The story, 'Giving a New Shine to an Old Boot and Shoe Factory,' is featured in the winter issue of Pennsylvania Heritage magazine, the 37th volume of the quarterly publication.
The article appears in the magazine's 'Investing in our past' section.
The story details the restoration of the sprawling Tamaqua Boot and Shoe Factory, now the Hazle Street Apartments, a project that won the 2010 PNC Bank Leading the Way Award. The rehabilitation was a project of the not-for-profit Alliance for Building Communities, Allentown.
The account is written and illustrated by Bonnie Wilkinson Mark, former historical architect for the Pennsylvania Historical and Museum Commission. Her essay traces the development of the community from its start to the turning point decade of the 1980s, and then outlines initiatives that have spearheaded rejuvenation.
"The next 20 years brought dramatic change," writes Mark, describing the community's rally, including creation of the Tamaqua Area 2004 Partnership "which received state funding because of the support of Representative David G. Argall (who is now serving in the state Senate)."
Mark's story also describes key elements in the town's resurgence, the Main Street and Elm Street programs, the streetscape overhaul, the John E. Morgan Foundation and Roberta and Ernest Scheller, Jr., Family Foundation, and others.
"The foundations essentially enable local high school graduates to obtain a college education at no cost," writes Mark. She also cites the strength of a multipronged effort to improve the area.
"Tamaqua is an optimistic, forward-looking community that is embracing and nurturing renewal and revitalization, but this renaissance is not due to only one individual or organization."
She goes on to say individuals and organizations made the difference, including such groups as: Borough of Tamaqua, Tamaqua Area Chamber of Commerce, Downtown Tamaqua, Tamaqua Historical Society, Tamaqua Save Our Station, Tamaqua Industrial Development Enterprises and the Eastern Schuylkill Recreation Commission.
The author also points out that, in 2009, the Local Initiatives Support Corporation, dedicated to nonprofit community development, designated Tamaqua one of only two rural Sustainable Communities in the nation.
The article puts the community and its progress in front of the eyes of the Commonwealth, and is receiving rave reviews.
"I think it provides a good overview of the projects and initiatives that have been going on for some time," said Linda J. Yulanavage, chamber executive director.

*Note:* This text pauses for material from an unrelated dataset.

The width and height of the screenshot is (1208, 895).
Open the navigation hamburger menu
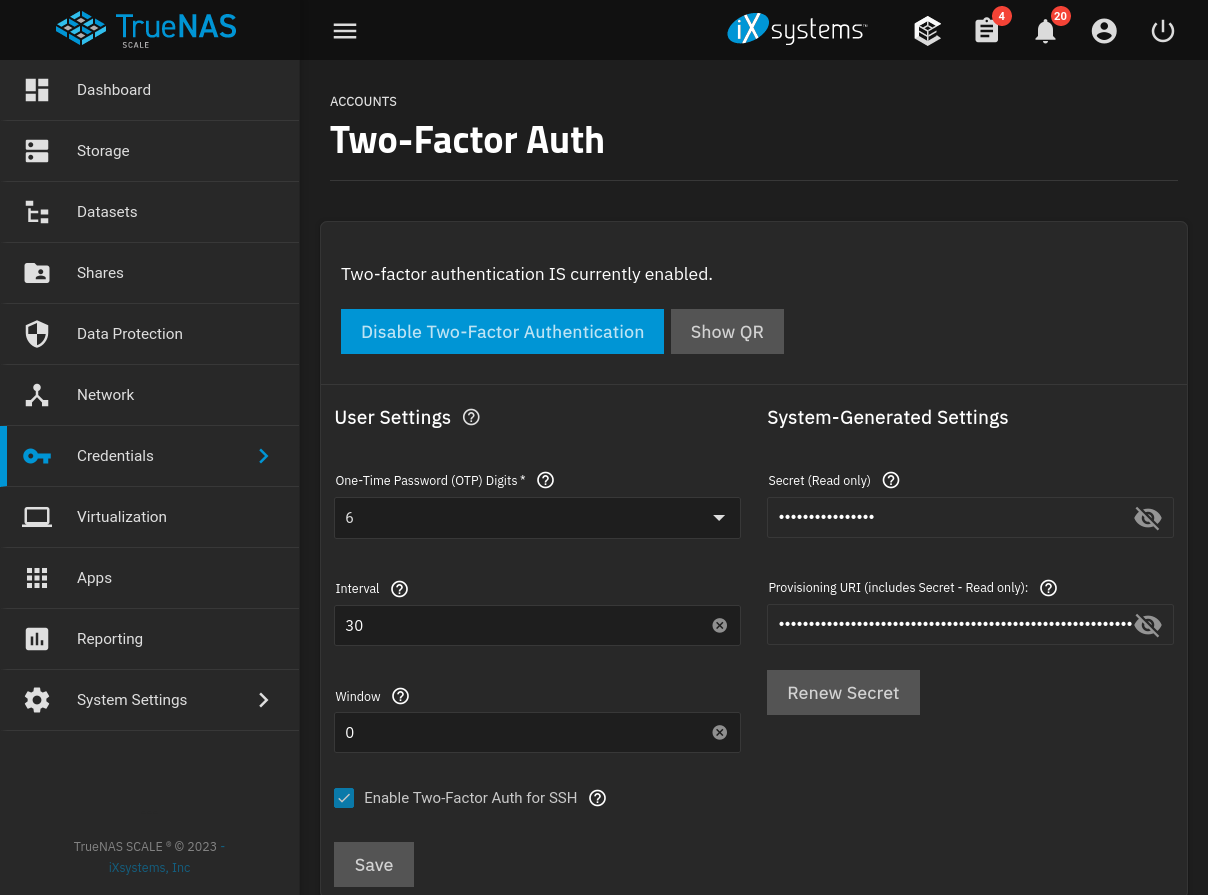point(344,30)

Micah Gursky, borough council president, said the bottom line is quality of life.
"The many people in Tamaqua who are working to improve our town don't do it to get fancy articles in magazines we do it because we live here and we want it to be better." he said. "But it sure is terrific to be recognized by one of the most respected heritage magazines in the nation. I hope other communities are inspired and benefit from the lessons Tamaqua has learned as they try to revitalize wherever they call home."

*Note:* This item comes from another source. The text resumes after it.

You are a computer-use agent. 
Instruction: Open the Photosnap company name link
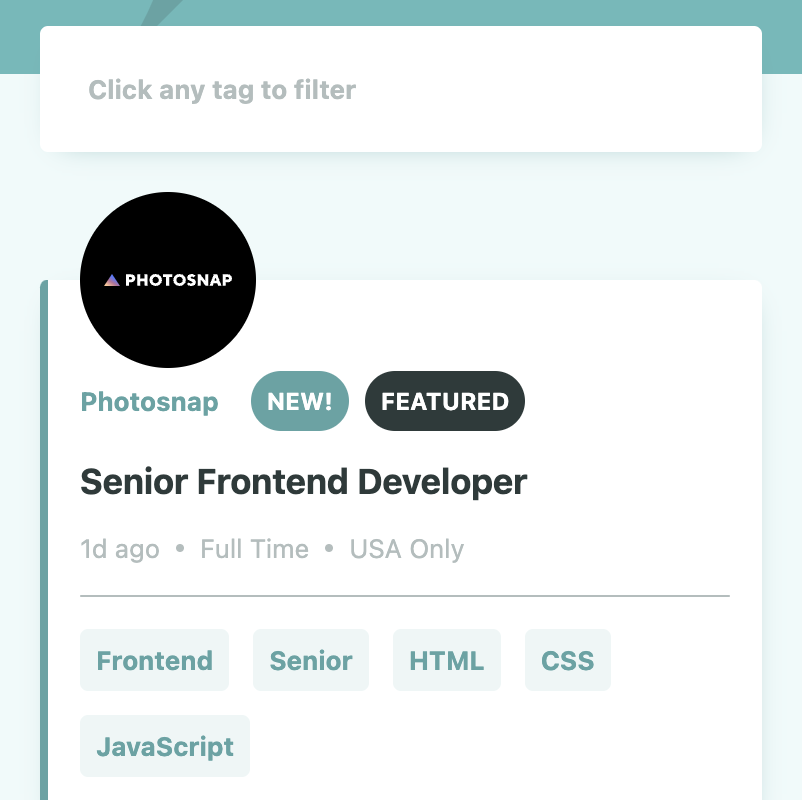(149, 402)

To assemble the story, Marks spent time in the community and interviewed Yulanavage, Gursky, Dale Freudenberger and others.
Pennsylvania Heritage is co-published by the Pennsylvania Heritage Society and the Pennsylvania Historical and Museum Commission.

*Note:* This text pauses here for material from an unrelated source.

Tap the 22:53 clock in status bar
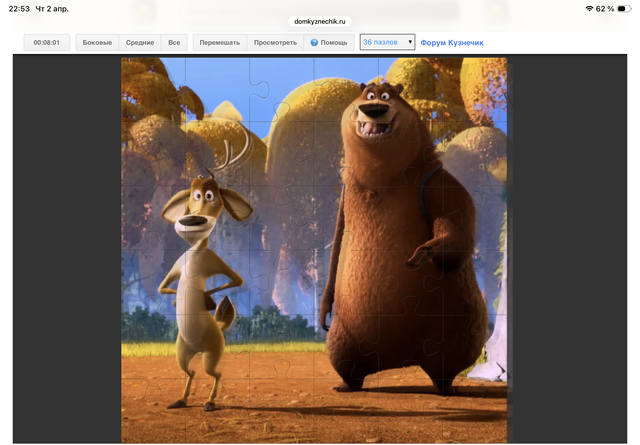This screenshot has height=445, width=640. coord(20,9)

The stories in Pennsylvania Heritage focus on the commonwealth's rich history and culture, with articles written by historians, curators, and archivists. The magazine also includes news about museum and preservation programs, and the Pennsylvania Heritage Society.
For the past 27 years, a Tamaqua native has served in the capacity of editor of Pennsylvania Heritage. Michael J. O'Malley, III, who grew up on West Broad Street, joined the PHMC in 1978, later assuming the magazine's editor post.